The antibody drug cytotoxicity enhancer of the present invention enhances the cytotoxic activity of a complement and an antibody drug in antibody therapy for cancer (particularly malignant tumor), thereby efficiently targeting cancer (malignant tumor) cells. It is possible to kill well. It also has the effect of recovering the cytotoxic activity of complement and antibody drugs, especially against cancer (malignant tumor) cells resistant to antibody drugs, and can be used as an adjuvant for antibody therapy. is there.

  In addition, the antibody drug of the present invention continues to be treated with an antibody drug even for patients whose malignant tumors resistant to the antibody drug have recurred and are difficult to treat with the antibody drug. It responds to the desire to want. This provides a new guide to overcoming antibody drug resistance in cancer therapy.

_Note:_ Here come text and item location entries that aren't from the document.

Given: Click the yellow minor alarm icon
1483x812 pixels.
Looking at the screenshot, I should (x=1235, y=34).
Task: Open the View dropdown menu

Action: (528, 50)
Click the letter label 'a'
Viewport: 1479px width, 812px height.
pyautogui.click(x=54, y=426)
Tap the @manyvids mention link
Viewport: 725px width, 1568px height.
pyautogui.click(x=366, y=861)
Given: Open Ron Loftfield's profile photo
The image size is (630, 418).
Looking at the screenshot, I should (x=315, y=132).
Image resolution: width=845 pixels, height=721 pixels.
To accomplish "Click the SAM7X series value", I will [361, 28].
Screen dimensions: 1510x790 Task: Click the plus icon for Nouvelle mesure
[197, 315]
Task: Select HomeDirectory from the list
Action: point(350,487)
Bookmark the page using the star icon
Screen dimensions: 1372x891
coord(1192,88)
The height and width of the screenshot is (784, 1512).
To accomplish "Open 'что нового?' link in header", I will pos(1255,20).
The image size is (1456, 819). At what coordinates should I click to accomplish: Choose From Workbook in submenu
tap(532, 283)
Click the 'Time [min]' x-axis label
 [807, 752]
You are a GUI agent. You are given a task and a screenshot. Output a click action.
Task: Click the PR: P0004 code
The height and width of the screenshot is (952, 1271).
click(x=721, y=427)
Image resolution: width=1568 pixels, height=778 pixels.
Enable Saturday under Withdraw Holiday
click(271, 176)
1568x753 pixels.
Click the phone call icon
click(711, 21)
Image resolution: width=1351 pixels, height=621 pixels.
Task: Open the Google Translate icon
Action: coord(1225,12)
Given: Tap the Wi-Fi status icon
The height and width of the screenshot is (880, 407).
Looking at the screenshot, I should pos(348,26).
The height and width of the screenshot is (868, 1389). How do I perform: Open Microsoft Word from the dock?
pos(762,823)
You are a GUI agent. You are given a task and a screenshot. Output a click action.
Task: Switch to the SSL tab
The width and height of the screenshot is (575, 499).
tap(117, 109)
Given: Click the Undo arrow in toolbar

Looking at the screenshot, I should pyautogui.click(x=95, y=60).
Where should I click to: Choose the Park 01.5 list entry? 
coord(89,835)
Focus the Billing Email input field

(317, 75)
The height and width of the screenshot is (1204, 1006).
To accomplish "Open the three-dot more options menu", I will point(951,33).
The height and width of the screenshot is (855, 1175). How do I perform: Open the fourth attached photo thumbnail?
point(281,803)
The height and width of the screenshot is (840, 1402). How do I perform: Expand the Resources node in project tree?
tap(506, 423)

It is a figure (photograph) which shows the cytotoxic activity enhancement effect of the antibody pharmaceutical with respect to a B lymphoma clinical specimen cell. It is a figure which shows the ratio of PI dyeing | staining cell before implementation (-) and after implementation (+) of CDC by the antibody pharmaceutical with respect to B lymphoma clinical specimen cell. It is a figure (photograph) which shows the cytotoxic activity enhancement effect of the antibody pharmaceutical with respect to a Burkitt lymphoma cell. It is a figure which shows the ratio of the DAPI dyeing | staining cell after implementation of CDC by the antibody pharmaceutical with respect to a Burkitt lymphoma cell. It is a figure (photograph) which shows the cytotoxic activity enhancement effect of the antibody pharmaceutical with respect to a breast cancer cell. It is a figure which shows the ratio of the DAPI dyeing | staining cell after implementation of CDC by the antibody pharmaceutical with respect to a breast cancer cell.

Claims (9)

  A drug for enhancing the cytotoxic activity of an antibody drug in cancer antibody therapy, comprising a double-stranded RNA that suppresses the expression of a gene encoding a complement regulatory factor as an active ingredient.   The drug according to claim 1, wherein the double-stranded RNA is an siRNA having a sequence complementary to a partial sequence of a gene encoding a complement regulatory factor.   The agent according to claim 1 or 2, wherein the complement regulator is selected from CD55, CD46, and CD59.   4. The agent according to claim 3, wherein the complement regulator is CD55.   5. The drug according to claim 4, wherein the siRNA has a sequence complementary to a partial sequence at the 5 ′ end side of the coding region of a gene encoding CD55.   The siRNA is a 20 to 25 base double stranded RNA obtained by cleaving a double stranded RNA having a sequence complementary to the 5 'terminal sequence of the coding region of the gene encoding CD55 with a Dicer enzyme, or those The drug according to claim 5, which is a mixture of   The drug according to any one of claims 1 to 6, wherein the cancer is selected from breast cancer, B cell lymphoma, leukemia, and colon cancer.   The drug according to any one of claims 1 to 7, wherein the cancer is a cancer having resistance to an antibody drug.   The drug according to any one of claims 1 to 8, wherein the antibody drug is an anti-HER2 antibody or an anti-CD20 antibody.